Inversion of configuration of alkyl halides takes place:

In \(S_N2\) reaction

The correct answer is option 2. In \(S_N2\) reaction.

Inversion of configuration of alkyl halides primarily occurs in nucleophilic substitution reactions.

Let us analyze each option:

1. In \(S_N1\) reaction: In \(S_N1\) (substitution nucleophilic unimolecular) reactions, the alkyl halide undergoes dissociation to form a carbocation intermediate before the nucleophilic attack. Since the nucleophile can attack from either side of the planar carbocation, both retention and inversion of configuration are possible. However, inversion predominates only if the nucleophile attacks from the opposite side of the leaving group. Thus, inversion may occur, but it's not exclusive to \(S_N1\) reactions.

2. In \(S_N2\) reaction: In \(S_N2\) (substitution nucleophilic bimolecular) reactions, the nucleophile attacks the alkyl halide at the same time as the leaving group leaves. This concerted mechanism leads to inversion of configuration at the stereocenter, as the incoming nucleophile replaces the leaving group from the side opposite to the leaving group's departure. Therefore, inversion is a characteristic feature of \(S_N2\) reactions.

3. In electrophilic substitution: In electrophilic aromatic substitution reactions, such as the Friedel-Crafts reaction, inversion of configuration does not typically occur. These reactions involve the addition of an electrophile to an aromatic ring, where the substitution usually takes place without inversion of configuration.

4. In elimination reaction: Elimination reactions, such as \(E_2\) (bimolecular elimination), involve the removal of a leaving group and a proton from adjacent carbons to form a double bond. In these reactions, there is no direct inversion of configuration at a stereocenter, as the reaction proceeds through the concerted removal of atoms to form a new bond.

Therefore, the correct option is 2. In \(S_N2\) reaction, where inversion of configuration is a characteristic feature due to the concerted mechanism of nucleophilic substitution.

Additional Information:

Substitution Nucleophilic Bimolecular (S_N2)
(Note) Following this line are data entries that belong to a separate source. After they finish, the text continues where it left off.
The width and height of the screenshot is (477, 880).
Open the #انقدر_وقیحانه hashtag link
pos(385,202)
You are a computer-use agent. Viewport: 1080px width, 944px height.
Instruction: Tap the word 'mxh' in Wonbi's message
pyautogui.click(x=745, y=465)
The reaction between methyl chloride (CH₃Cl) and hydroxide ion to yield methanol (CH₃OH) and chloride ion follows a second order kinetics, i.e., the rate depends upon the concentration of both the reactants.

The rate of the reaction is expressed as:

Rate = k[CH₃Cl][OH^–]

In fact, methyl or primary alkyl halides follow this type of mechanism and it may, in general, be written as

Rate = k[RX] [OH^–]

This reaction is also called nucleophilic substitution bimolecularbecause two molecules take part in determining the rate of the reaction. It is written as S_N2, short form for substitution nucleophilic bimolecular.
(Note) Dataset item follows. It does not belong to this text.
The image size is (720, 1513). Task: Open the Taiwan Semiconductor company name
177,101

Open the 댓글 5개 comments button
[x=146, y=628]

This type of reaction occurs in single (concerted) step through the formation of a transition state. In this mechanism, the nucleophile, OH^– attacks the partially positively charged carbon atom of carbon halogen bond from the direction 180° away from the halogen atom i.e., from the backside. This leads to a transition state with a partially formed C—OH bond and a partially broken C—Cl bond. This process is a one-step reaction. In the transition state, the negative charge is shared by both the incoming nucleophile as well as outgoing chloride. Hydroxide has a diminished negative charge because it has begun to share its electrons with carbon while chlorine has developed a partial negative charge because it has partly removed a pair of electrons from carbon. Therefore, both OH and Br have a partial negative charge i.e., δ^–. The remaining three bonds to carbon in the transition state adopt a planar arrangement. This arrangement may be described as the C—H bonds being arranged like the spokes of a wheel with C—OH and C—Br bonds lying along the axle.

It is clear from the above one-step mechanism, that the formation of the transition state is a rate-determining step, and therefore, the rate of the reaction depends upon the concentration of both alkyl halide and \(OH^-\). Hence, it is a second order reaction or a bimolecular reaction.

It is interesting to note that in S_N2 reactions, the attack of the nucleophile occurs from the back side and the leaving group leaves from the front side. As a result, S_N2 reactions are always accompanied by inversion of configuration. This inversion of configuration is also called Walden inversion.